Posted on: Tuesday, May 25, 2004

Lingle backs Bush on Iraq, Israel policies

By Bruce Dunford
Associated Press

Republican Gov. Linda Lingle expressed support yesterday for President Bush's Iraq policies, which she believes protect the security interests of the United States and keep the fight against terrorism there.

"If we're not going to fight terrorism there, we're going to have to fight it here at home," Lingle told a news conference minutes after watching Bush's televised address on Iraq. "Someone put it well when they said, 'We'd rather play this as an away game instead of a home game.' "

Lingle returned to her office yesterday after a weeklong trip — along with a 27-member delegation — to Israel, where she met with top leaders and discussed agricultural cooperation.

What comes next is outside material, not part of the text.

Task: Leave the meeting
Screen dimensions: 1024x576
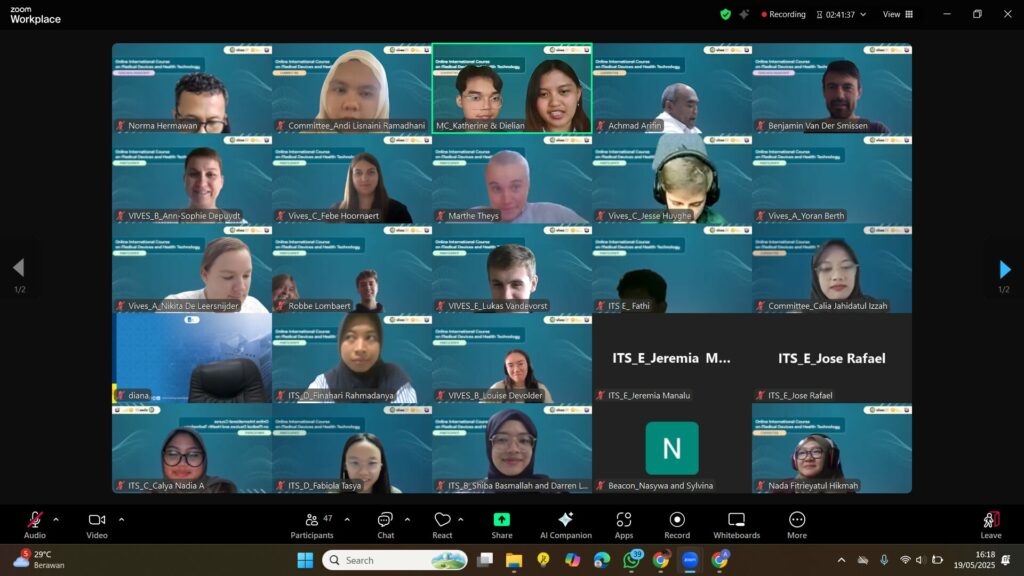Action: 990,524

The governor also expressed support for the Republican president's policies on Israel, which she said "clearly stands as a beacon of democracy in a part of the world that hasn't known democracy, and is a great friend of America."

"We should always support democracy, especially in a part of the world like the Middle East," she said, noting Bush's call for creation of separate states for Palestinians.

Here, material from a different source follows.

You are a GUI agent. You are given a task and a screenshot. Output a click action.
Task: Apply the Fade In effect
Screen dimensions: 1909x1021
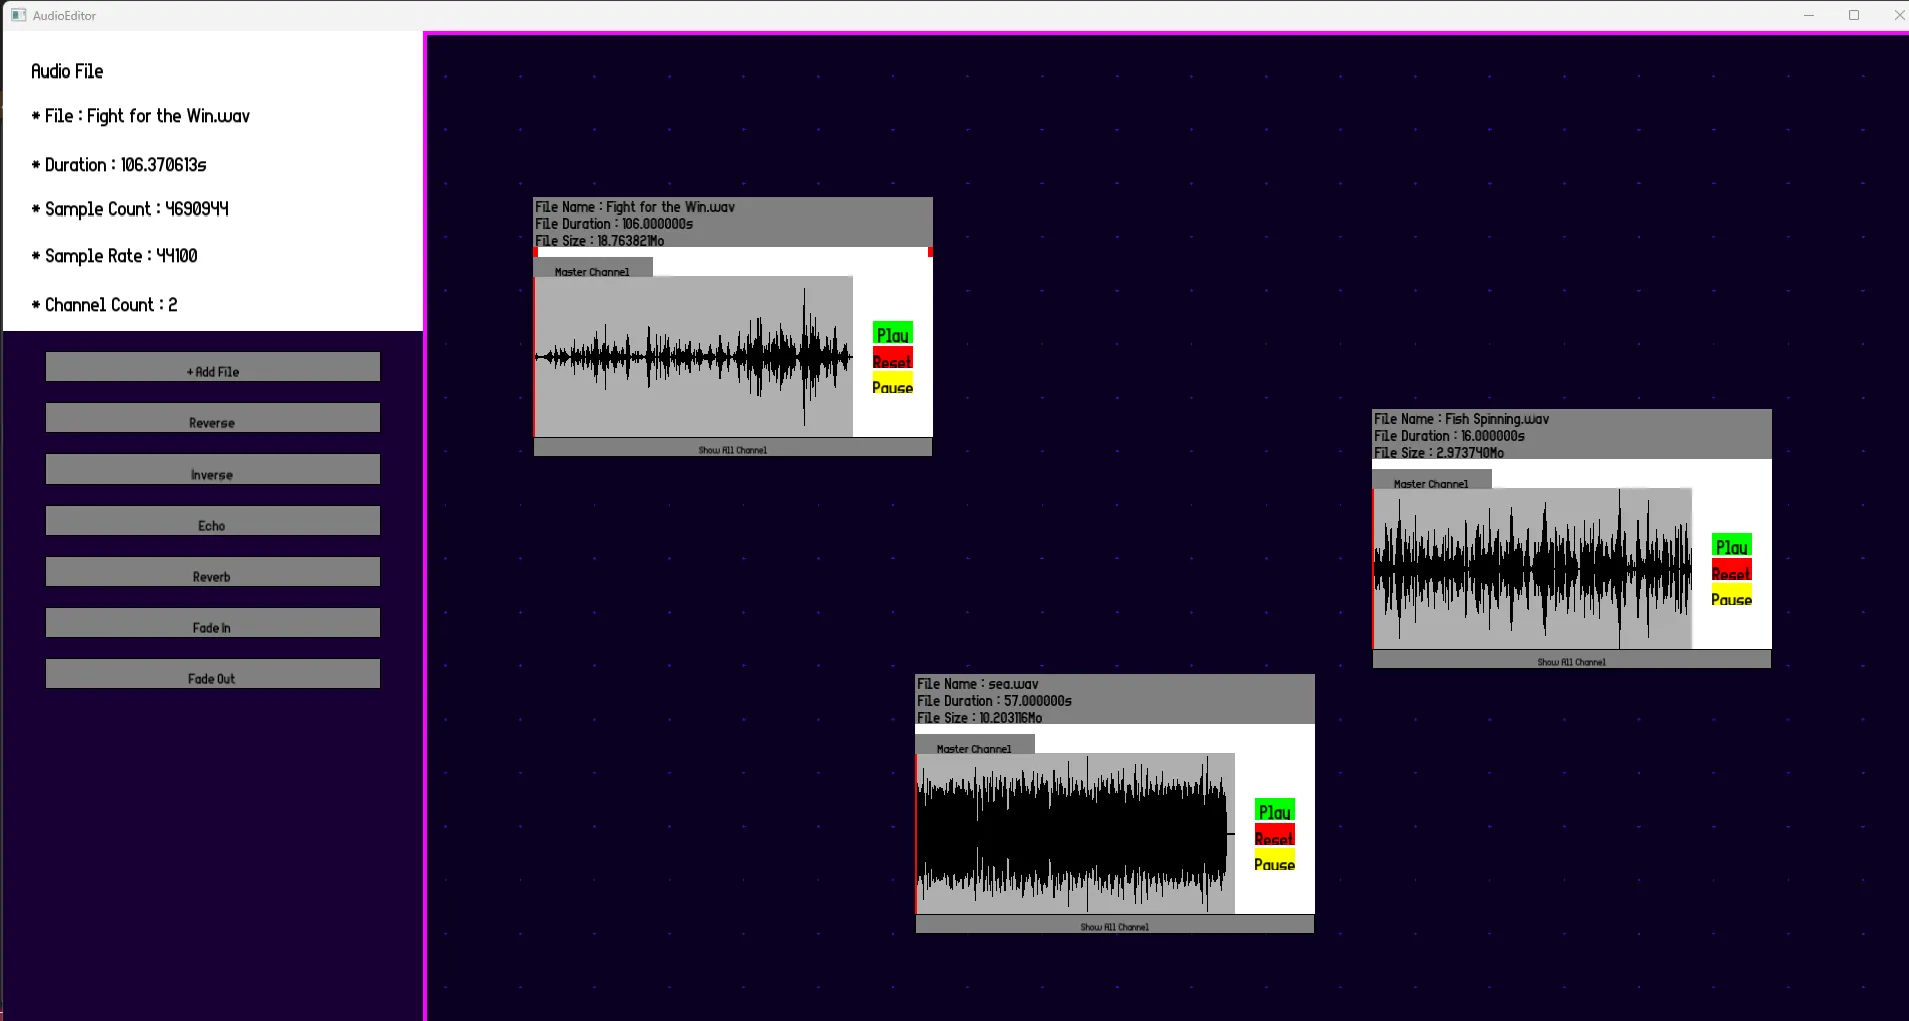[212, 623]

"I think the majority of people Israel now feel the same way," Lingle said.

Lingle said she was struck by the fact that Arab women participate in Israel's government.

"Israel is the only country in the Middle East where an Arab can be elected to anything, let alone an Arab woman," she said.

On Iraq, Lingle said Bush did a good job in his speech when he "tempered" the expectations of Americans that creating a free Iraq would be easy or that the resulting government would mirror an American-style democracy.

"He's said that from the beginning, but I think restating it today was very important," said Lingle, who made a secret two-day visit to Iraq with five other U.S. governors in February.

"These are people who haven't had democracy, haven't dealt with a democracy or a free society, and all of a sudden will have that ability and capability," she said.

The governor said Bush's speech "made it clear to the American people there is a plan to turn over sovereignty, there is a plan to provide security, to increase international involvement in this effort and move forward to have elections early next year."

Lingle said she didn't understand the calls for Defense Secretary Donald Rumsfeld to resign because of the Iraq prison abuse scandal.

"He's done an excellent job. The president has confidence in him. You certainly don't change the secretary of defense in the middle of a war," she said. "I think that emboldens the other side, and it's not in the interest of the country."